### WHAT IS EXPECTED
Copy every record word for word.

### RECORDS SHOWN
- - - -
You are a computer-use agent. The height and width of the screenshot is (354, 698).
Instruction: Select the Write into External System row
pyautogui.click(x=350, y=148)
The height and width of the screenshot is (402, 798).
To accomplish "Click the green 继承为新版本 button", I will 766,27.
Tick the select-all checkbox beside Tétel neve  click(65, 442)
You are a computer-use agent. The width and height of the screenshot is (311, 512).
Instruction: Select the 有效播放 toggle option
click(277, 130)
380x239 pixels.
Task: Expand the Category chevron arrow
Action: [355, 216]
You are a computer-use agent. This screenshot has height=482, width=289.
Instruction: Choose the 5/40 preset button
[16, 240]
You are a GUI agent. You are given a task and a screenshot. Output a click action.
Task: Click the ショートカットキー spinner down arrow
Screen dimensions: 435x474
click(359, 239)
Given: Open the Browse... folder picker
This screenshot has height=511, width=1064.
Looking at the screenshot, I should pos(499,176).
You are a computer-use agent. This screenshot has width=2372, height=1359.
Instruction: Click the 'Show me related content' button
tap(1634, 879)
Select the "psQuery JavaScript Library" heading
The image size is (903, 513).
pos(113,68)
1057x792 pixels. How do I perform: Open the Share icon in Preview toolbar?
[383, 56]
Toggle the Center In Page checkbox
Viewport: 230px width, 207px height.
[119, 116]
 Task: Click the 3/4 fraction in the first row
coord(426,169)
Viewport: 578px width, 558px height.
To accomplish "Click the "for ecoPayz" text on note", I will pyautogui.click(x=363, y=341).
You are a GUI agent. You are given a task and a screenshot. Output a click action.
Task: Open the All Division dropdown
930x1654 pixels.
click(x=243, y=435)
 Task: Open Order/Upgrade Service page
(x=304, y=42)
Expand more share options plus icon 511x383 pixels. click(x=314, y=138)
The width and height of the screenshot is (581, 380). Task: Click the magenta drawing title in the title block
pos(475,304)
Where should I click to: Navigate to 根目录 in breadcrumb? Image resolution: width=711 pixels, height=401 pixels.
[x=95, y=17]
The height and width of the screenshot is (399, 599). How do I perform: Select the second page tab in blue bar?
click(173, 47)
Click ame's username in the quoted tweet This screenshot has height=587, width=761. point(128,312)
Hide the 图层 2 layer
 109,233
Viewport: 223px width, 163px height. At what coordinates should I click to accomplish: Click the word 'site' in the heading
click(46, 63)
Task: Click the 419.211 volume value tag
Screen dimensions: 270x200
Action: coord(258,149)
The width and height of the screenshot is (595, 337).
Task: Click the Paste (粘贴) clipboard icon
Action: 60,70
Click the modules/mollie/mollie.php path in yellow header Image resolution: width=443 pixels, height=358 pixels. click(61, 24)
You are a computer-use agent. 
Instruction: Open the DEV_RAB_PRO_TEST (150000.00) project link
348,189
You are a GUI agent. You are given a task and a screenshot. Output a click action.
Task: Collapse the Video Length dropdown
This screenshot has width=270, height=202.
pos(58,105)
- - - -
### ANSWER TO THE PROBLEM
You are a computer-use agent. The height and width of the screenshot is (354, 698).
Instruction: Select the Write into External System row
pyautogui.click(x=350, y=148)
The height and width of the screenshot is (402, 798).
To accomplish "Click the green 继承为新版本 button", I will 766,27.
Tick the select-all checkbox beside Tétel neve  click(65, 442)
You are a computer-use agent. The width and height of the screenshot is (311, 512).
Instruction: Select the 有效播放 toggle option
click(277, 130)
380x239 pixels.
Task: Expand the Category chevron arrow
Action: [355, 216]
You are a computer-use agent. This screenshot has height=482, width=289.
Instruction: Choose the 5/40 preset button
[16, 240]
You are a GUI agent. You are given a task and a screenshot. Output a click action.
Task: Click the ショートカットキー spinner down arrow
Screen dimensions: 435x474
click(359, 239)
Given: Open the Browse... folder picker
This screenshot has height=511, width=1064.
Looking at the screenshot, I should pos(499,176).
You are a computer-use agent. This screenshot has width=2372, height=1359.
Instruction: Click the 'Show me related content' button
tap(1634, 879)
Select the "psQuery JavaScript Library" heading
The image size is (903, 513).
pos(113,68)
1057x792 pixels. How do I perform: Open the Share icon in Preview toolbar?
[383, 56]
Toggle the Center In Page checkbox
Viewport: 230px width, 207px height.
[119, 116]
 Task: Click the 3/4 fraction in the first row
coord(426,169)
Viewport: 578px width, 558px height.
To accomplish "Click the "for ecoPayz" text on note", I will pyautogui.click(x=363, y=341).
You are a GUI agent. You are given a task and a screenshot. Output a click action.
Task: Open the All Division dropdown
930x1654 pixels.
click(x=243, y=435)
 Task: Open Order/Upgrade Service page
(x=304, y=42)
Expand more share options plus icon 511x383 pixels. click(x=314, y=138)
The width and height of the screenshot is (581, 380). Task: Click the magenta drawing title in the title block
pos(475,304)
Where should I click to: Navigate to 根目录 in breadcrumb? Image resolution: width=711 pixels, height=401 pixels.
[x=95, y=17]
The height and width of the screenshot is (399, 599). How do I perform: Select the second page tab in blue bar?
click(173, 47)
Click ame's username in the quoted tweet This screenshot has height=587, width=761. point(128,312)
Hide the 图层 2 layer
 109,233
Viewport: 223px width, 163px height. At what coordinates should I click to accomplish: Click the word 'site' in the heading
click(46, 63)
Task: Click the 419.211 volume value tag
Screen dimensions: 270x200
Action: coord(258,149)
The width and height of the screenshot is (595, 337).
Task: Click the Paste (粘贴) clipboard icon
Action: 60,70
Click the modules/mollie/mollie.php path in yellow header Image resolution: width=443 pixels, height=358 pixels. click(61, 24)
You are a computer-use agent. 
Instruction: Open the DEV_RAB_PRO_TEST (150000.00) project link
348,189
You are a GUI agent. You are given a task and a screenshot. Output a click action.
Task: Collapse the Video Length dropdown
This screenshot has width=270, height=202.
pos(58,105)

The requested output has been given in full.